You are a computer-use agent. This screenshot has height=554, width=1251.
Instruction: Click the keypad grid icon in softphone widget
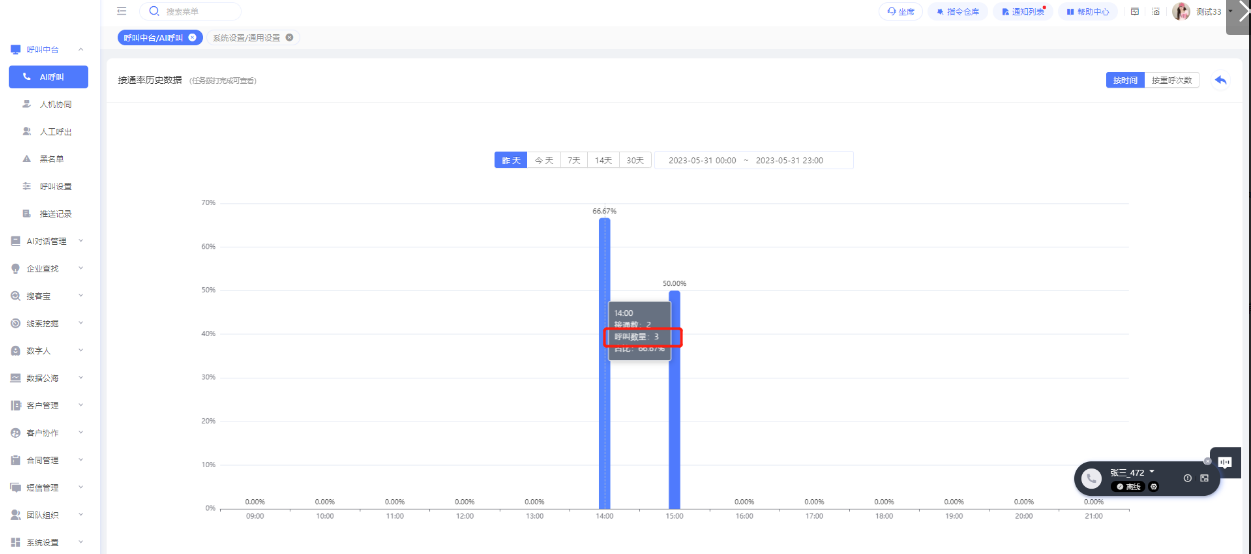pyautogui.click(x=1204, y=478)
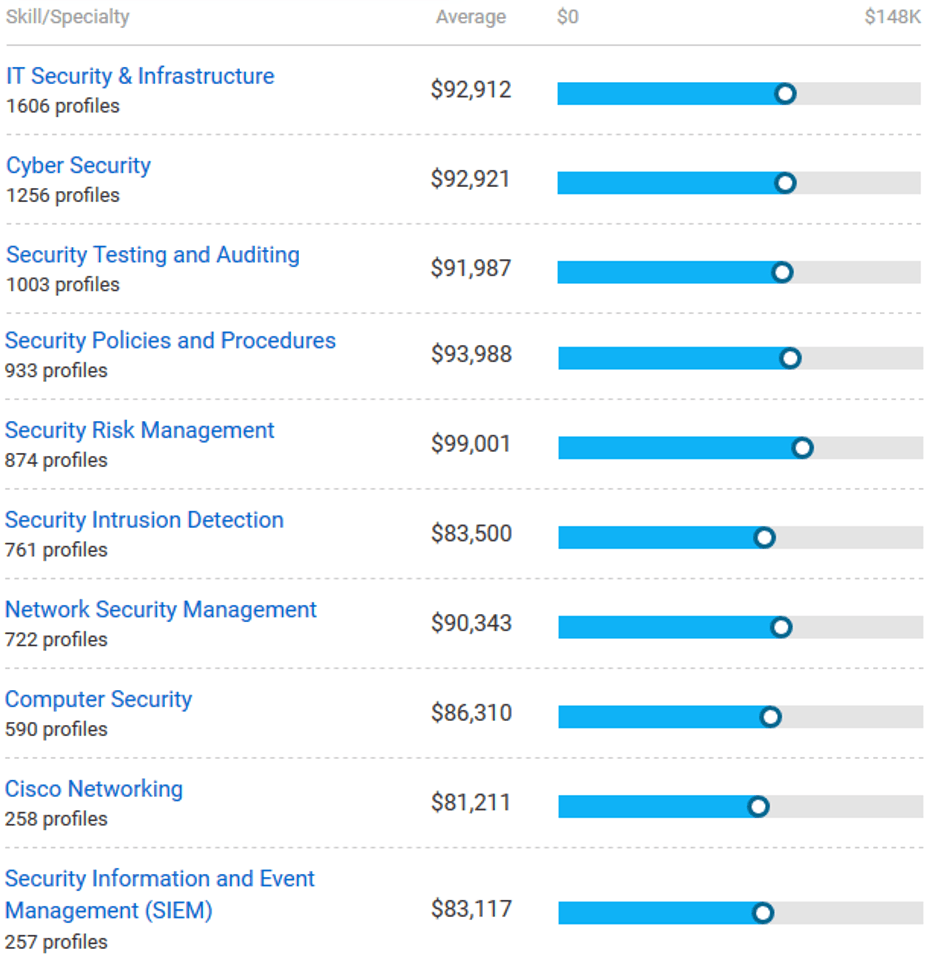Open Security Testing and Auditing link

point(153,255)
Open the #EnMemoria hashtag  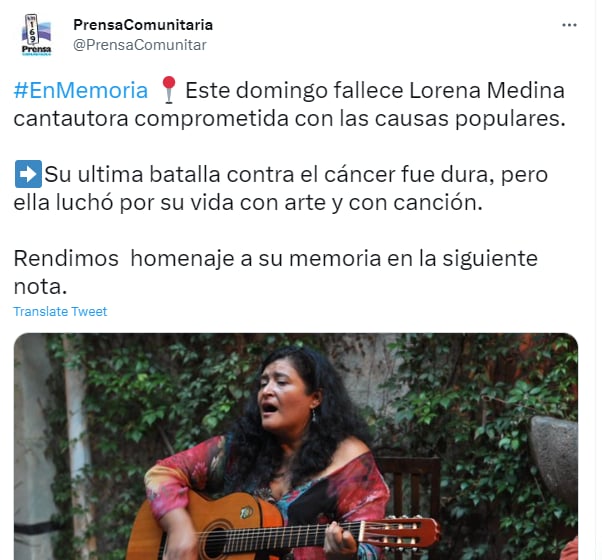[x=81, y=91]
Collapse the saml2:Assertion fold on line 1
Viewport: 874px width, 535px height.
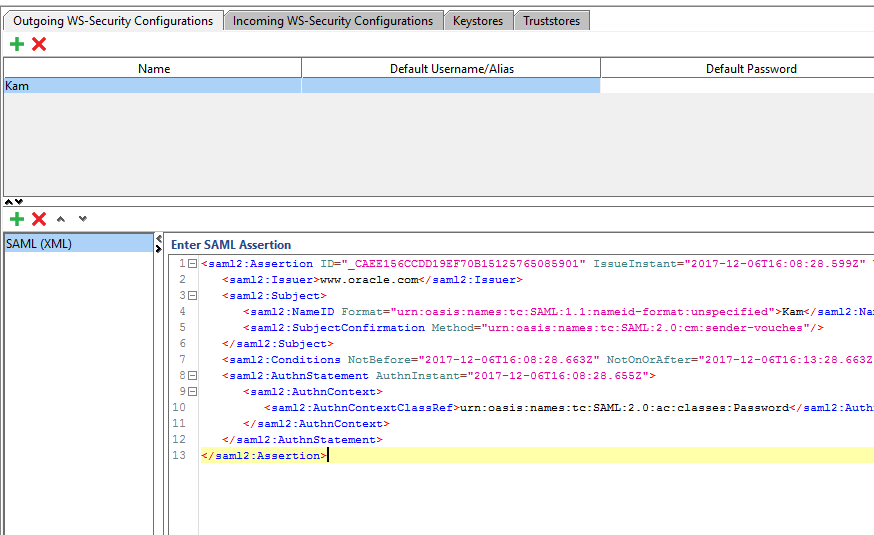coord(192,264)
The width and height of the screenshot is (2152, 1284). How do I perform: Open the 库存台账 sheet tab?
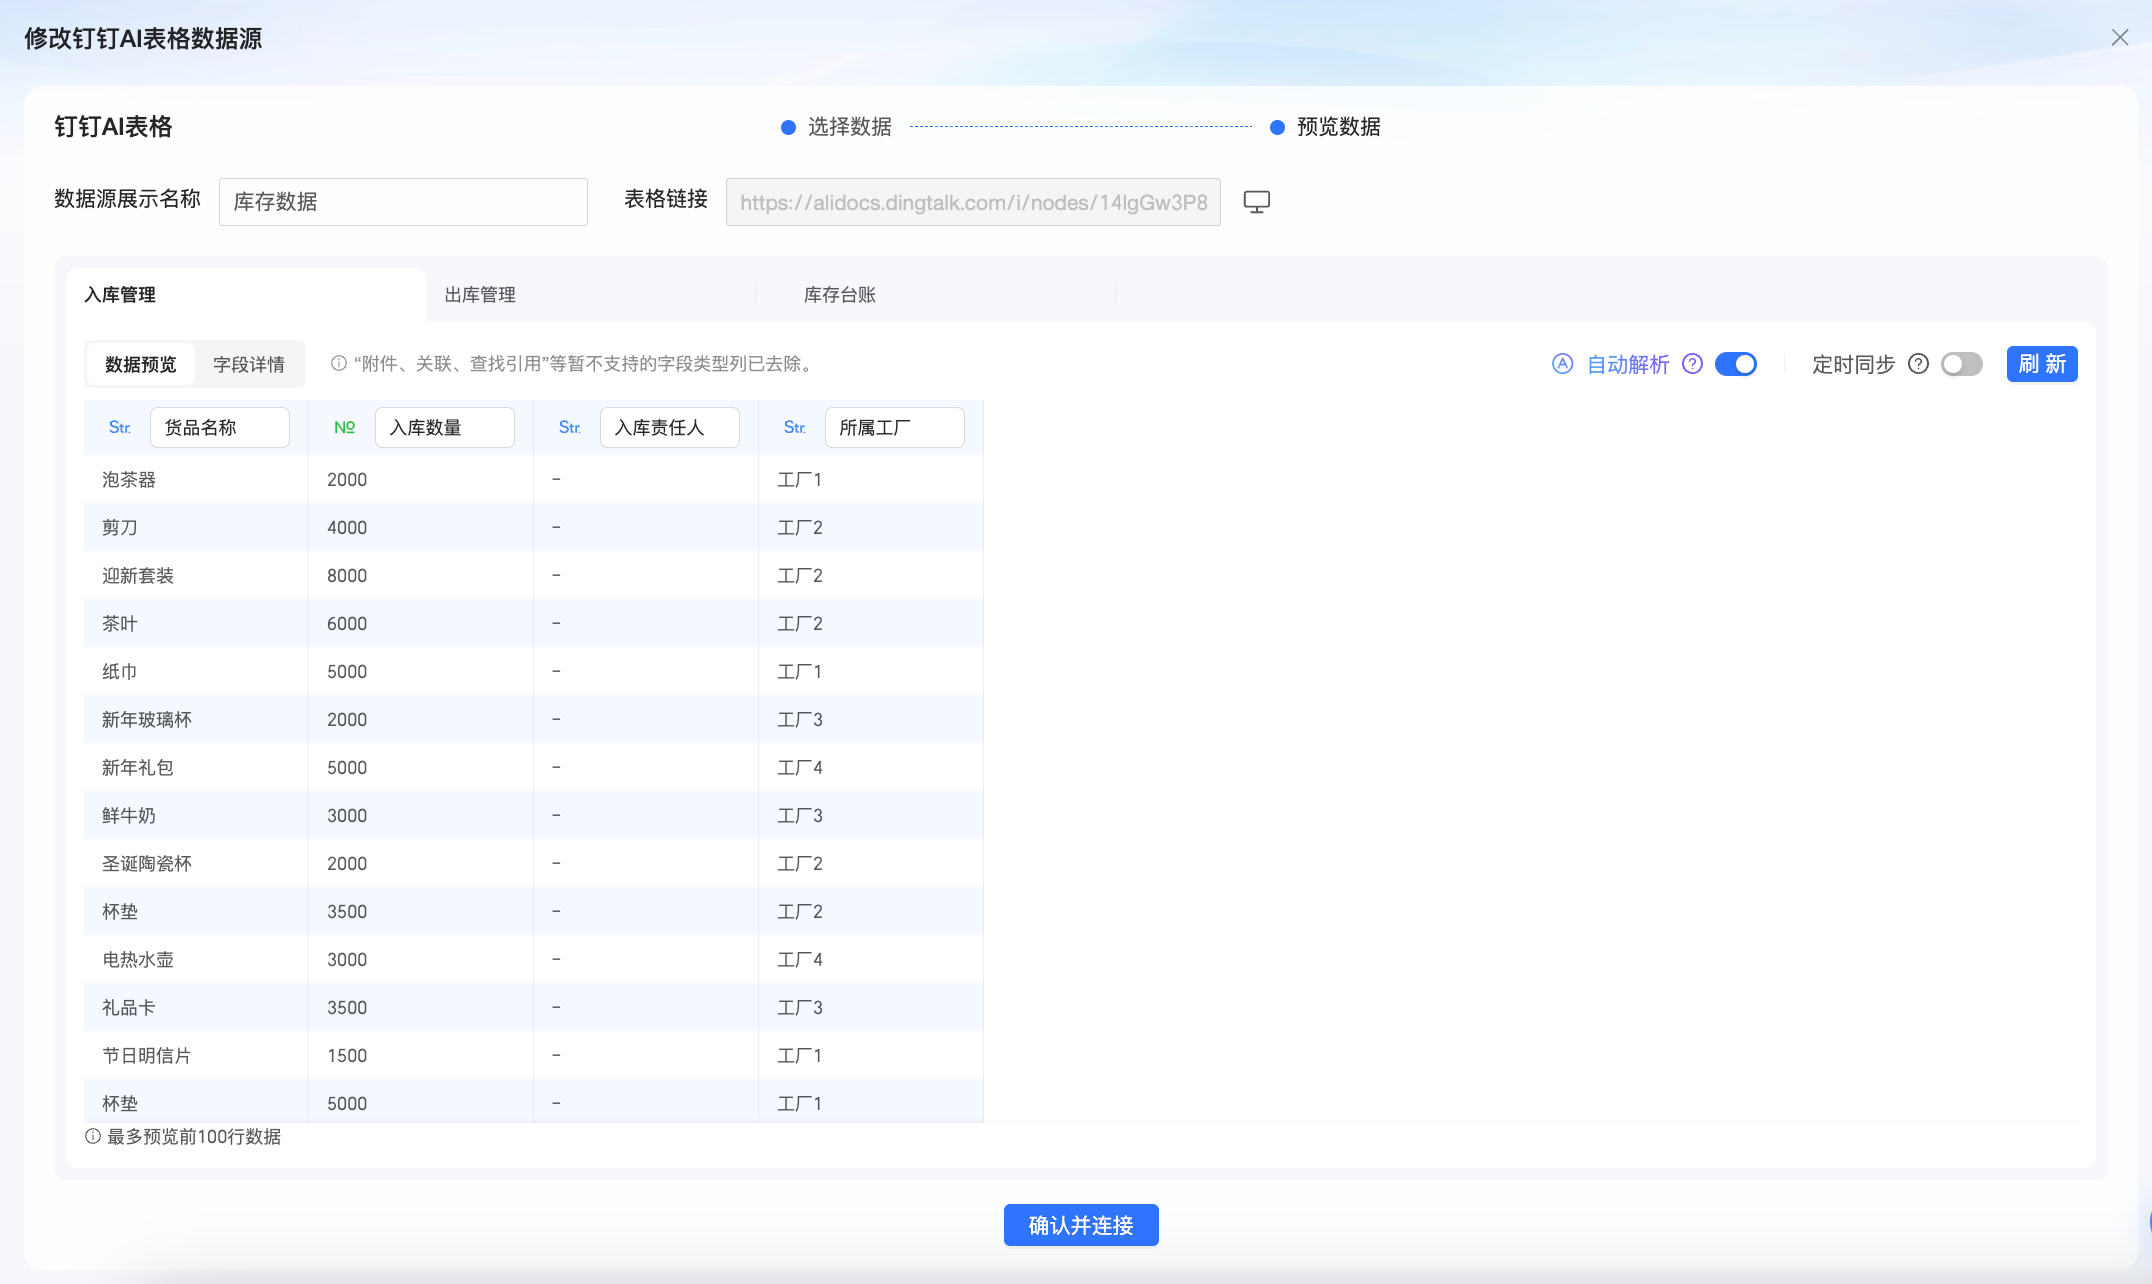point(840,295)
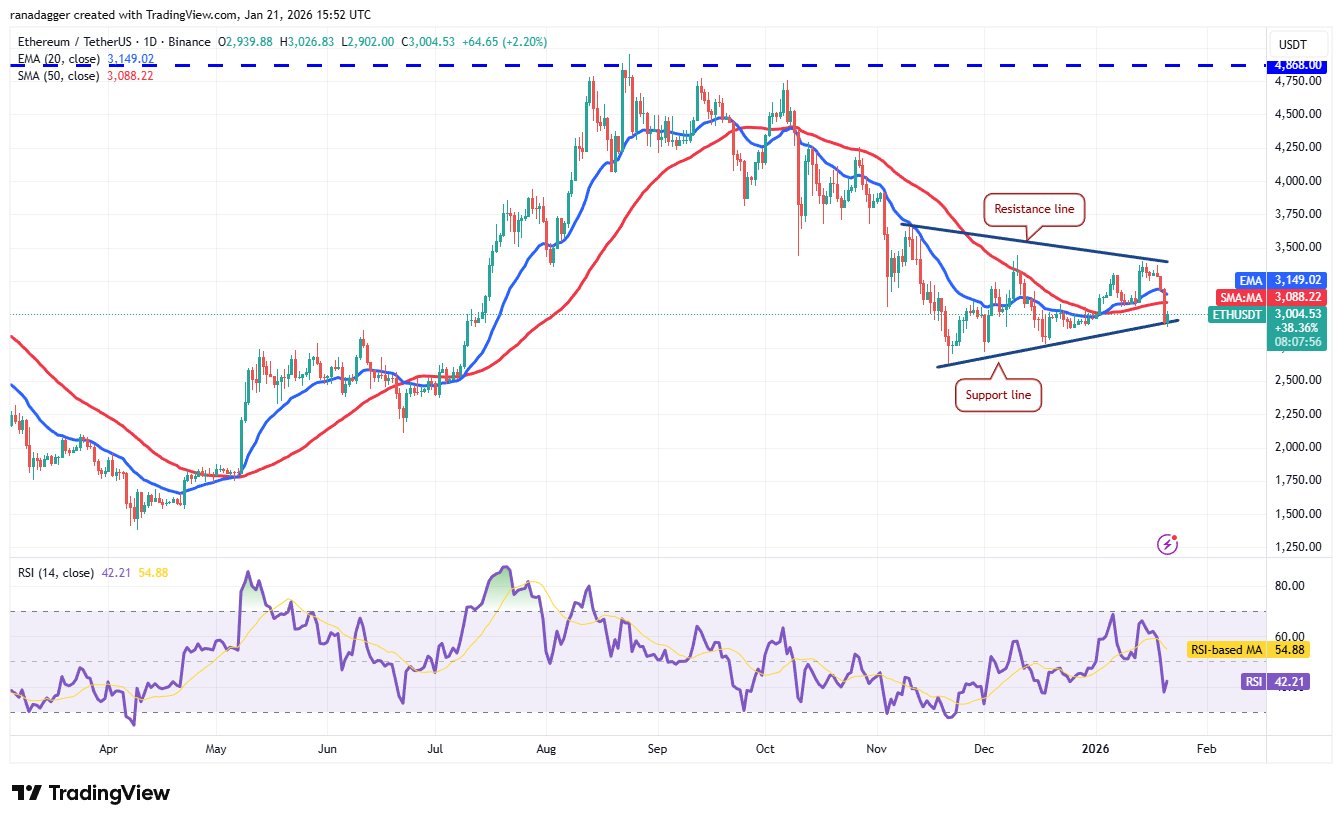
· · · ·
» The problem:
Reproduce everything from the line containing "The width and" down to the end of the listing, substituting "worksheet" for "sheet" and changing nothing else. Omit the pictures.

» Result for this task:
The width and height of the screenshot is (2152, 1284). How do I perform: Open the 库存台账 worksheet tab?
point(840,295)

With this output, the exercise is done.